Gejala, Penyebab dan Pengobatan Sindrom Smith-Lemli-Opitz



itu Sindrom Smith-Lemli-Opitz (SLO) adalah gangguan metabolisme yang meliputi beberapa gejala yang berbeda, seperti pertumbuhan yang lambat secara signifikan, ciri-ciri sifat mudah, mikrosefali (ukuran kepala lebih kecil dari normal), keterbelakangan mental yang mungkin ringan atau sedang, kesulitan belajar dan masalah perilaku.

Ini juga disertai dengan malformasi di paru-paru, jantung, ginjal, usus dan bahkan di alat kelamin. Selain itu, mereka dapat menunjukkan sindaktili atau fusi beberapa jari, atau polydactyly; yang berarti bahwa mereka memiliki lebih dari 5 jari pada kaki atau tangan.

Tampaknya karena kurangnya enzim yang penting untuk memetabolisme kolesterol yang diperoleh oleh warisan genetik dari pola resesif autosom.

Namun, presentasi seperti itu tampaknya sangat bervariasi tergantung pada tingkat keparahan penyakit bahkan pada keluarga yang sama.

Sindrom ini dapat muncul dalam literatur dengan nama-nama seperti: defisiensi 7-dehydrocholesterol reductase, sindrom RSH atau sindrom SLO.

Sedikit sejarah ...

Pada tahun 1964, dokter anak David Smith, Luc Lemli dan Opitz John menggambarkan 3 pasien pria dengan mikrosefali dan hipogenitalisme, dan mendefinisikan kondisi ini sebagai RSH dengan inisial nama keluarga asli dari pasien ini..

Selanjutnya, nama sindrom diubah menjadi nama keluarga penemu (SLO).

Sekitar 30 tahun kemudian, Tint et al. (1994) ditemukan pada 5 pasien dengan kondisi ini, konsentrasi kolesterol darah secara signifikan rendah, tetapi peningkatan lebih dari 1000 kali kadar 7-dehydrocholesterol. Mereka melihat bahwa peningkatan ini disebabkan oleh kurangnya enzim yang seharusnya mengubah 7-dehydrocholesterol menjadi kolesterol.

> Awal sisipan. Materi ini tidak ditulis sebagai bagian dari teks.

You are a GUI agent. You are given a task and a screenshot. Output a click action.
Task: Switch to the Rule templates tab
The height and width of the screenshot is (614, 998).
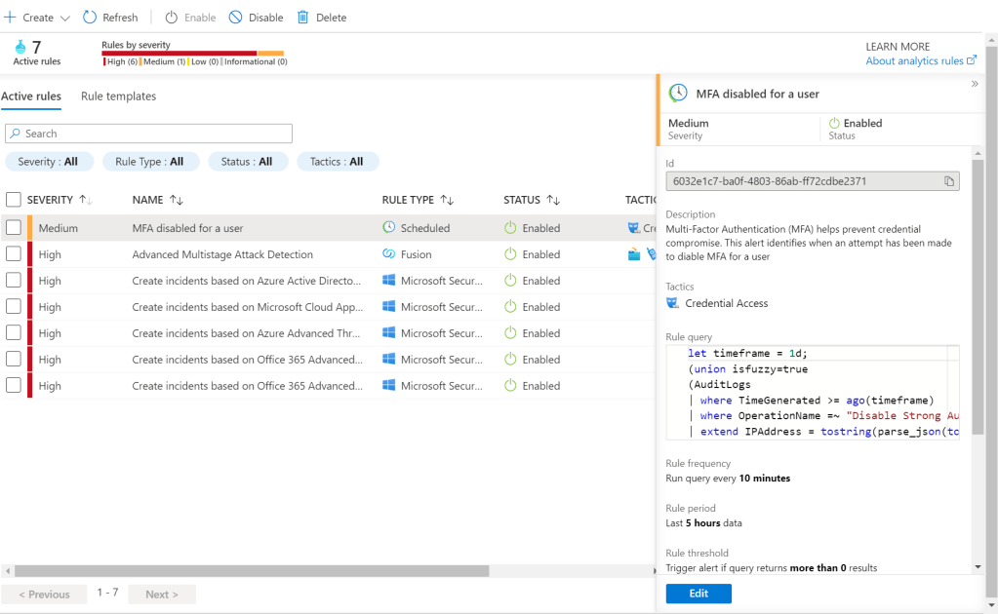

Kemudian, gen DHCR7 yang terkait dengan penyakit ini diidentifikasi, dikloning pada tahun 1998 (Witsch-Baumgartner & Lanthaler, 2015).

Statistik

Sindrom Smith-Lemli-Opitz memengaruhi sekitar 1 dari 20.000 hingga 60.000 kelahiran hidup di seluruh dunia. Ini benar-benar dapat diwariskan dalam 1 dari 1590 hingga 13.500 individu, tetapi angka ini tidak digunakan karena banyak janin dengan kondisi ini meninggal sebelum mereka dilahirkan (National Organization for Rare Disorders, 2016).

Mengenai jenis kelamin, ini mempengaruhi laki-laki dan perempuan secara setara, meskipun lebih mudah didiagnosis pada pria karena malformasi genital lebih terlihat daripada pada wanita. Selain itu, tampaknya lebih sering terjadi pada orang-orang keturunan Eropa; terutama dari negara-negara milik Eropa tengah seperti Republik Ceko atau Slovakia. Namun, sangat jarang pada populasi Afrika atau Asia.

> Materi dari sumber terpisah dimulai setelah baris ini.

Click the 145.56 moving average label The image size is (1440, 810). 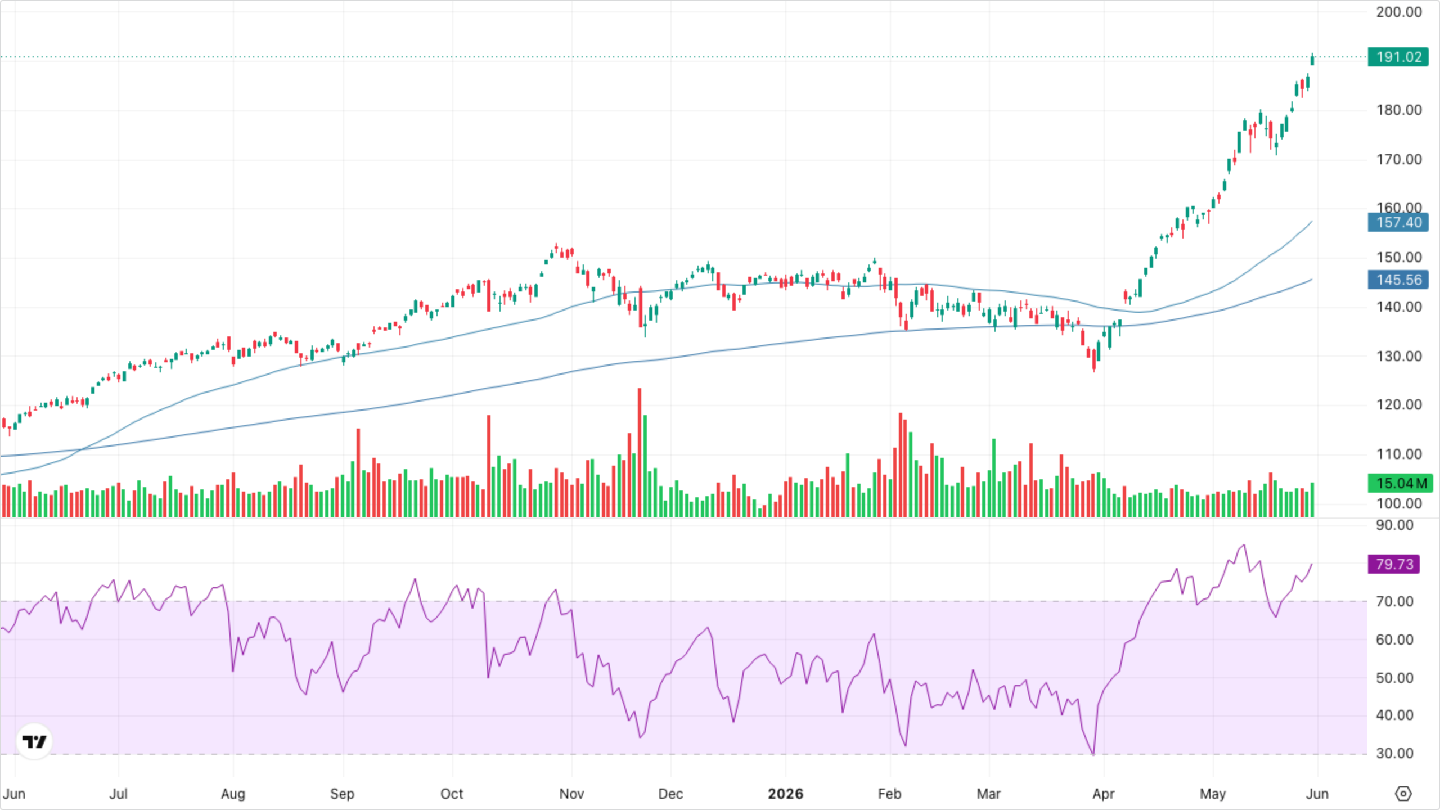tap(1398, 280)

Penyebab sindrom Smith-Lemli-Opitz

Sindrom SLO muncul karena mutasi pada gen DHCR7, hadir pada kromosom 11, yang bertanggung jawab untuk mengirim pesanan untuk memproduksi enzim 7-dehydrocholesterol reductase. Ini adalah enzim yang memodulasi produksi kolesterol dan akan tidak ada atau sangat sedikit dalam sindrom ini, yang mengarah pada produksi kolesterol yang tidak memadai yang akan menghambat pertumbuhan normal..

Ini menghasilkan dampak yang hebat karena kolesterol penting dalam tubuh. Ini terdiri dari lemak yang mirip dengan lemak yang diperoleh terutama oleh makanan yang berasal dari hewan, seperti kuning telur, susu, daging, unggas dan ikan..

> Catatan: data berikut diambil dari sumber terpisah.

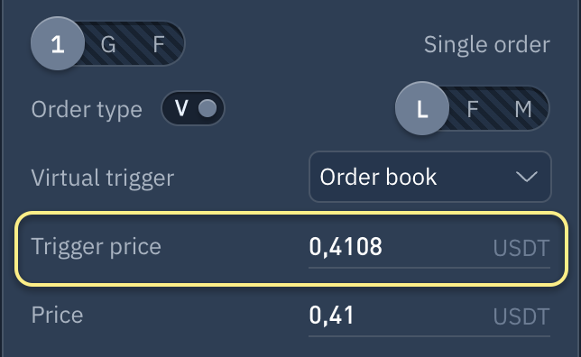
Task: Click the 'Single order' label
Action: pyautogui.click(x=487, y=44)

Sangat penting bagi embrio untuk berkembang tanpa kesulitan, memiliki fungsi penting seperti kontribusi pada struktur membran sel dan mielin (zat yang menutupi sel-sel otak). Ini juga berfungsi untuk memproduksi hormon dan asam pencernaan.

Kurangnya enzim reduktase 7-dehydrocholesterol menyebabkan komponen yang bisa menjadi racun bagi kolesterol menumpuk di dalam tubuh. Jadi kita memiliki, di satu sisi, kadar kolesterol rendah, dan pada saat yang sama akumulasi zat yang bisa menjadi racun bagi organisme; menyebabkan kurangnya pertumbuhan, keterbelakangan mental, cacat fisik dan masalah pada organ internal.

Namun, tidak diketahui dengan pasti bagaimana masalah ini terkait dengan kolesterol menimbulkan gejala dari sindrom Smith-Lemli-Opitz..

Saat ini, lebih dari 130 mutasi yang berkaitan dengan sindrom ini telah ditemukan pada gen DHCR7, pada kenyataannya, ada database yang mencakup semua kasus SLO yang dijelaskan dengan varian, fenotip, dan genotipe..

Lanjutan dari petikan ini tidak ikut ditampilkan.